Norway: Concern about terrorist refugees
Given the fact that Norway shelters such people as Mulla Krekar, I don't understand the concern about 'secret' terrorists.
In related news, VG Nett reported last week that the Norwegian embassy in Riyadh in Saudi Arabia sent the Ministry of Foreign Affairs a secret report about the Islamic University in Medina this past October. The report is secret out of consideration for Norway's foreign policy interests, but the Foreign Ministry refused to say why.
According to the South Asia Analysis Group think-tank, teachers at the Islamic University in Medina who are linked to the Muslim Brotherhood conduct a campaign among the international students to support political activism.
Thomas Hegghammer of the Defence Research Establishment says, though, that the school is not a terrorist school, but rather has a moderating or depoliticizing effect. There are political debates, and thereby political radicalization, in every university campus in the Muslim world, he says, and so it's not surprising that some students have radical opinions.
Several Norwegian citizens learn in the school. The ministry forwarded the report to the PST.
PST, the Norwegian Secret Service, fears that people with a background in terrorist groups can hide in Norway.
This according to a new report which the PST presented yesterday. In the report the PST summarizes last year and gives its appraisal of the threats against Norway.
In the report the PST expresses great concern for the many people of unknown identity who reside in Norway. According to the police, many of these people come from countries where terrorism is a 'considerable problem'.
"In the big mass of unknown people who come to Norway as legitimate refugees there can be hidden people with an active past in extreme Islamist armed resistance movement or pure terrorist groups," says the report.
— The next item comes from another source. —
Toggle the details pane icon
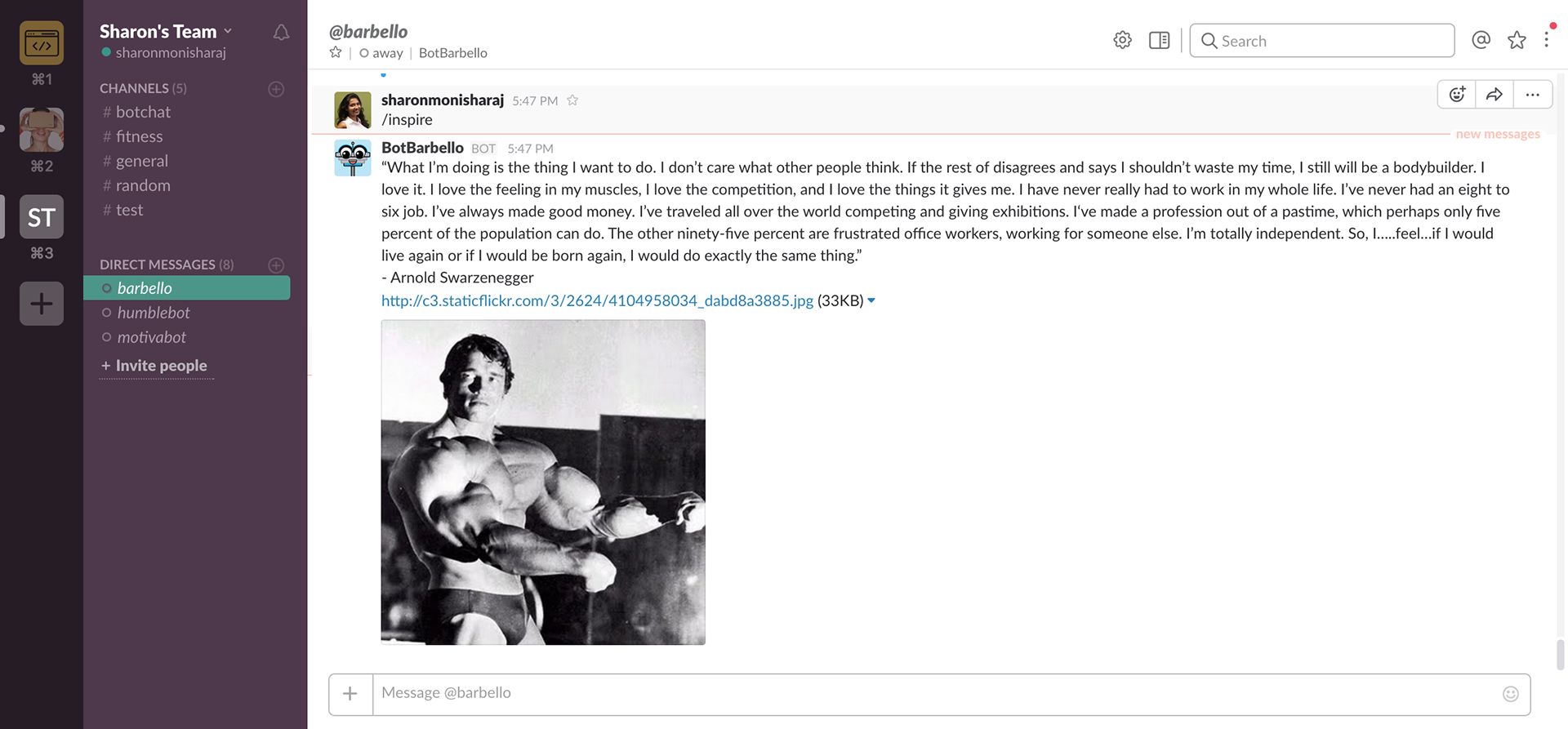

The PST concludes this this causes 'considerable concern' relating to preventing terrorist attacks.
"From terrorism cases in Europe in general we know that people with such experience can attract others and become the focal point in a circle that cultivates extreme Islamist attitudes. This can develop into an actual terrorist threat," the PST say in the report.
Spokesperson Martin Bernsen of the PST stressed to VG Nett that the great number of ID-less asylum seekers are a 'major challenge" for the security service. He confirms also that there are extreme Islamists in Norway.
"By 'extreme' we mean in this context, people who are willing to use violence," said Berntsen.
Since 2001 PST's highest priority was to prevent politically motivated violence inspired by extreme Islamism. In the report the PST concludes that there's no indication this will change.
According to the PST, in the past eight years security and police services in Europe and the US have stopped close to 100 terrorism cells from carrying out their planned actions.
"In Noway today there are small groups and individuals who sympathize with, and actively support, extreme Islamism. Examples of these are propaganda activities and money transfers to people abroad who are linked to extreme Islamist organizations," the report says.
For the first time, the PST gives in the report their appraisal of the extent of spying against Norway. According to the security service about 19 countries spy in Norway. Many of these agents are completely legal, others are spies who come on false premises.
The agents pretend, for example, to be diplomats, journalist or business people.
The report says that they usually work to tempt to wrong doing, gather information, influence, recruit, undermine and in the worst case, sabotage for the benefit of a foreign state.
The PST say that the spying threat was considered high in 2009 and that Norwegian interests abroad were also subjected to spying activity throughout the year.